After a group of residents in the area of Garland Street and Forest Avenue came to the city last month seeking relief from a neighbor’s large, frequent bonfires that sent smoke wafting across the neighborhood, Bangor City Solicitor Norm Heitmann and Fire Chief Scott Lucas sat down to iron out revisions to the city’s open burning ordinance.
The proposed ordinance would make a number of changes. Under current rules, no one is allowed to light a bonfire or “other exposed fire” in the city without a permit from the fire department, whether you have a fire bowl, outdoor fireplace, chiminea or other device meant to contain fire or not.
That regulation didn’t make a lot of sense, according to Heitmann, so it has been softened. Fire officials make relatively frequent house calls in summer months to approve burn plans, according to Lucas. Still, it’s likely many people never bother to call the department before setting off a small fire on their property to cook or sit around and chat.
Under the new version of the ordinance, people can light a fire in their backyard for recreational purposes without a permit, as long as they have a bowl or other item designed to contain the fire.
Campfires or fires contained by items not designed to do so, such as cinder blocks, will still need to be permitted.
The ordinance also would add several new requirements, many of which were borrowed from U.S. Environmental Protection Agency guidelines and similar ordinances in Portland and other municipalities.
Recreational fires must be a safe distance from buildings, decks, trees and property lines. The fire pit or fire ring must be less than 3 feet in diameter, and material can’t be piled more than 2 feet high to keep the size of the fire down.
What cannot be burned in an outdoor fire includes trash, cardboard, plastic, foam, construction debris, pressure-treated or painted wood, wet wood, rotted wood, diseased wood, moldy wood or leaves. The restrictions are intended, in large part, to prevent hazardous smoke and fumes from hitting the noses of neighbors.
For any outdoor fire, a “responsible person” must be present at all times. A garden hose, bucket of water or fire extinguisher must be close by. No burning will be allowed if wind is blowing more than 15 miles per hour or if the State Forest Division has classified a Class 1 or 2 fire danger.
Also, renters or visitors to a public or private property must be able to prove they have permission from the owner to have a recreational fire on their property.
If the fire department receives a complaint about a fire, someone from the department will be sent to the site to determine whether the rules are being followed. If not, the new version of the ordinance lays out more stringent penalties.
The fine for violating this statute will be at least $250. In especially dangerous situations or instances in which the resident repeatedly violates public safety, the fire department may revoke the right to burn for a year.
These penalties wouldn’t be levied against anyone who is willing to work with fire officials or was unaware of the rules, Heitmann said.

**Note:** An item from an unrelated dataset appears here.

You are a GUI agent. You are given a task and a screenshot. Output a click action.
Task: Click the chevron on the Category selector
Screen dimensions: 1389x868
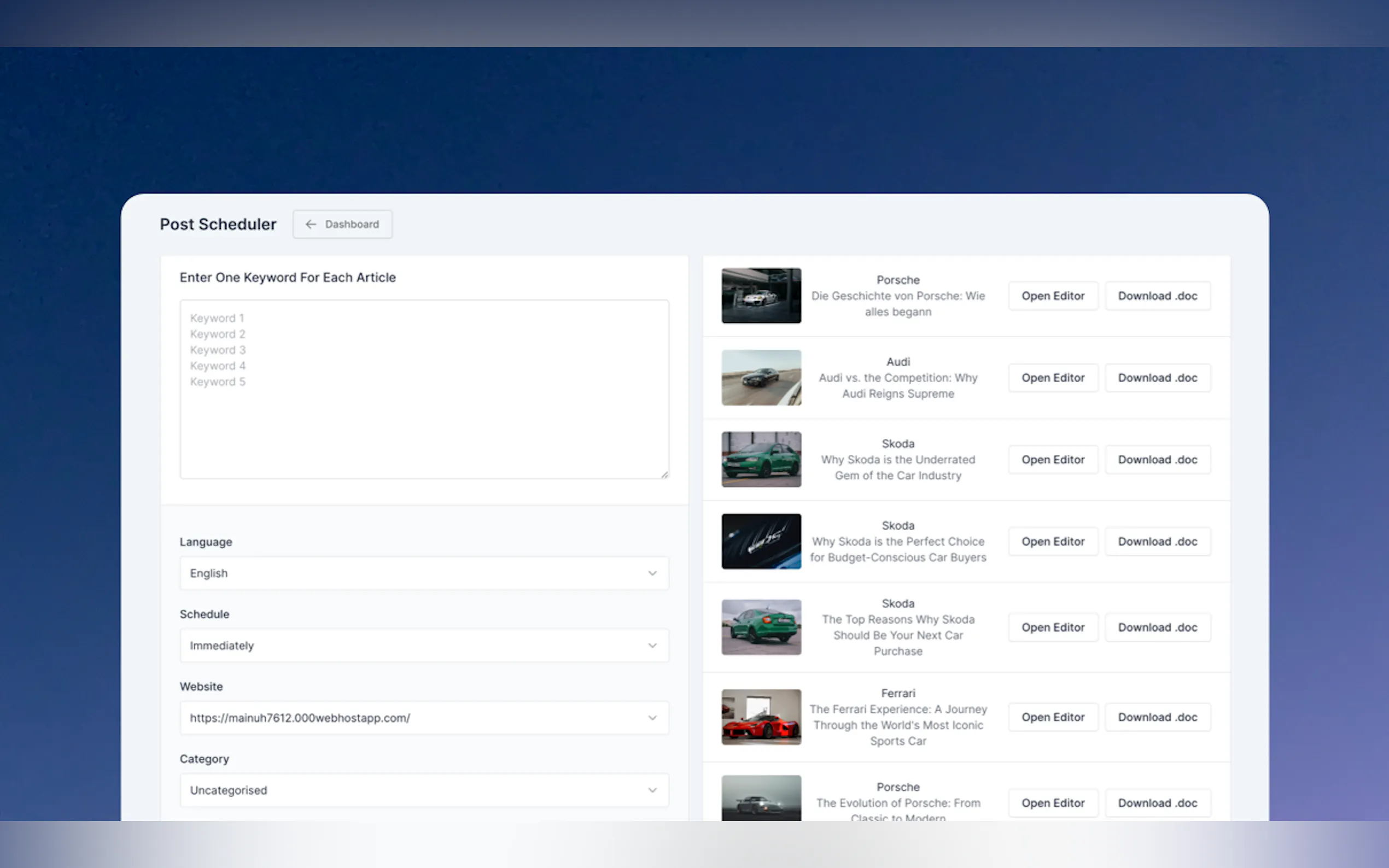(x=652, y=790)
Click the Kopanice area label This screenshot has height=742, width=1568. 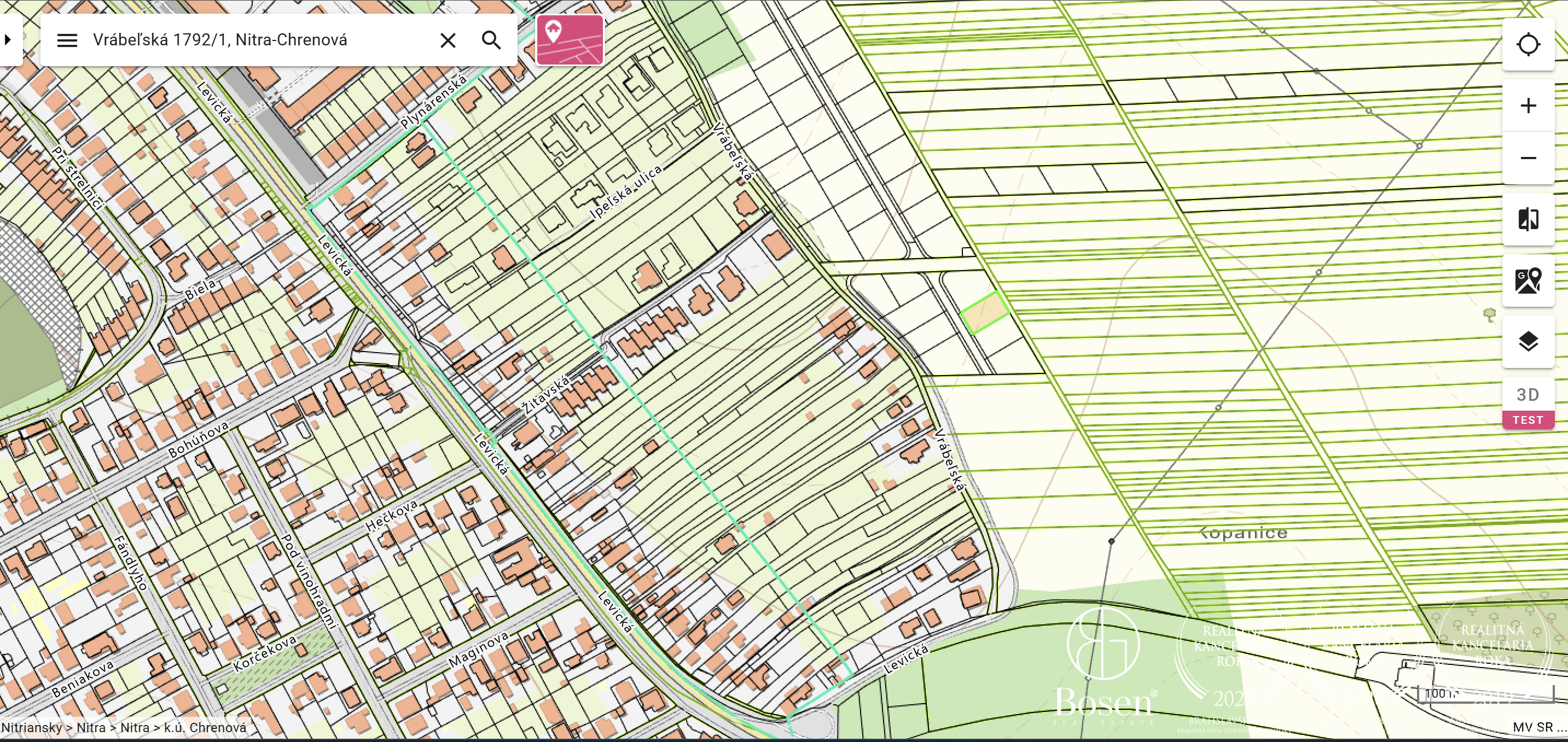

Heitmann compared this ordinance to the disruptive properties ordinance the city adopted in early 2013. That also was formed largely in response to complaints from a small group of residents surrounding one particular apartment building in Bangor.
The city has yet to issue that ordinance to a single property owner.
“Like a good ordinance should, that one got the word out, and people haven’t violated it,” Heitmann said.
These rules won’t be an issue for anyone who burns the way they should burn, he added.
The council is expected to vote on the revised ordinance during its next meeting at 7:30 p.m. Monday, June 23, at city hall.